### Selected extract
++++++

Skip to main content

yet (another spark) etl framework

Project description

yetl

Website: https://www.yetl.io/

Introduction

Install

pip install yetl-framework

Configuration framework for databricks pipelines. Define configuration and table dependencies in yaml config then get the table mappings config model:

Define your tables.

audit_control:
  delta_lake:
    raw_dbx_patterns_control:
      header_footer:
        sql: ../sql/{{database}}/{{table}}.sql
        depends_on:
          - raw.raw_dbx_patterns.*
      raw_audit:
        sql: ../sql/{{database}}/{{table}}.sql
        depends_on:
          - raw.raw_dbx_patterns.*
          - audit_control.raw_dbx_patterns_control.header_footer

landing:
  read:
    landing_dbx_patterns:
      customer_details_1: null
      customer_details_2: null

raw:
  delta_lake:
    raw_dbx_patterns:
      customers:
        ids: id
        depends_on:
          - landing.landing_dbx_patterns.customer_details_1
          - landing.landing_dbx_patterns.customer_details_2
        warning_thresholds:
          invalid_ratio: 0.1
          invalid_rows: 0
          max_rows: 100
          min_rows: 5
        exception_thresholds:
          invalid_ratio: 0.2
          invalid_rows: 2
          max_rows: 1000
          min_rows: 0
        custom_properties:
          process_group: 1

Define you load configuration:

version: 1.0.0
tables: ./tables.yaml

audit_control:
  delta_lake:
    # delta table properties can be set at stage level or table level
    delta_properties:
        delta.appendOnly: true
        delta.autoOptimize.autoCompact: true
        delta.autoOptimize.optimizeWrite: true
    managed: false
    create_table: true
    container: datalake
    location: /mnt/{{container}}/data/raw
    checkpoint_location: "/mnt/{{container}}/checkpoint/{{checkpoint}}"

++++++

### Input data
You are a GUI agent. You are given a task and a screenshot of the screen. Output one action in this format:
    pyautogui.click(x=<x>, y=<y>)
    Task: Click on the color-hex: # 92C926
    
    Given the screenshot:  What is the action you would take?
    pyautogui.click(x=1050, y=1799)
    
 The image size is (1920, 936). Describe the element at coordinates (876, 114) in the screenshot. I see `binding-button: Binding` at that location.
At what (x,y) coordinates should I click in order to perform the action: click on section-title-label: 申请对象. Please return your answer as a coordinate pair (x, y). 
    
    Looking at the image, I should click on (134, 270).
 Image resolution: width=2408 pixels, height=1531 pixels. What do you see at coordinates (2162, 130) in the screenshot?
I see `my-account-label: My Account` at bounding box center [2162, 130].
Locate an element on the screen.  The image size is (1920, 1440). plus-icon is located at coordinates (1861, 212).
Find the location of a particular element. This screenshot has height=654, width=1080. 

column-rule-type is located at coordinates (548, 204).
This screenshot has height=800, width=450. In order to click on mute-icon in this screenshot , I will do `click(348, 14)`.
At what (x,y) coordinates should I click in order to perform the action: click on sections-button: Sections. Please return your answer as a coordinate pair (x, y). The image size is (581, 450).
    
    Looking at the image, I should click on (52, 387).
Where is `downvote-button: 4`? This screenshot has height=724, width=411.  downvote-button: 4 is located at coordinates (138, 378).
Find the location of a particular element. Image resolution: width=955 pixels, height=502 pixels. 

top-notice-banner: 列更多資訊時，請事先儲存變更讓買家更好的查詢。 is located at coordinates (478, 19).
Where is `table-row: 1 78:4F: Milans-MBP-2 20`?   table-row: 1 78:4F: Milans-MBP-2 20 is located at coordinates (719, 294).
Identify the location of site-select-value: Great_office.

++++++

### Exercise tasks
**1)** Reproduce verbatim the part of the entries that opens with the line containing "coordinates (719, 294)." and closes with the final line of the entries.
**2)** Pick up the yetl project description where it stops and carry it on.

### Activity answers
**1)**
Where is `table-row: 1 78:4F: Milans-MBP-2 20`?   table-row: 1 78:4F: Milans-MBP-2 20 is located at coordinates (719, 294).
Identify the location of site-select-value: Great_office.

**2)**
    path: "{{database}}/{{table}}"
    options:
      checkpointLocation: default

landing:
  read:
    trigger: customerdetailscomplete-{{filename_date_format}}*.flg
    trigger_type: file
    container: datalake
    location: "/mnt/{{container}}/data/landing/dbx_patterns/{{table}}/{{path_date_format}}"
    filename: "{{table}}-{{filename_date_format}}*.csv"
    filename_date_format: "%Y%m%d"
    path_date_format: "%Y%m%d"
    format: cloudFiles
    spark_schema: ../schema/{{table.lower()}}.yaml
    options:
      # autoloader
      cloudFiles.format: csv
      cloudFiles.schemaLocation:  /mnt/{{container}}/checkpoint/{{checkpoint}}
      cloudFiles.useIncrementalListing: auto
      # schema
      inferSchema: false
      enforceSchema: true
      columnNameOfCorruptRecord: _corrupt_record
      # csv
      header: false
      mode: PERMISSIVE
      encoding: windows-1252
      delimiter: ","
      escape: '"'
      nullValue: ""
      quote: '"'
      emptyValue: ""
    
raw:
  delta_lake:
    # delta table properties can be set at stage level or table level
    delta_properties:
      delta.appendOnly: true
      delta.autoOptimize.autoCompact: true    
      delta.autoOptimize.optimizeWrite: true  
      delta.enableChangeDataFeed: false
    managed: false
    create_table: true
    container: datalake
    location: /mnt/{{container}}/data/raw
    path: "{{database}}/{{table}}"
    checkpoint_location: "/mnt/{{container}}/checkpoint/{{checkpoint}}"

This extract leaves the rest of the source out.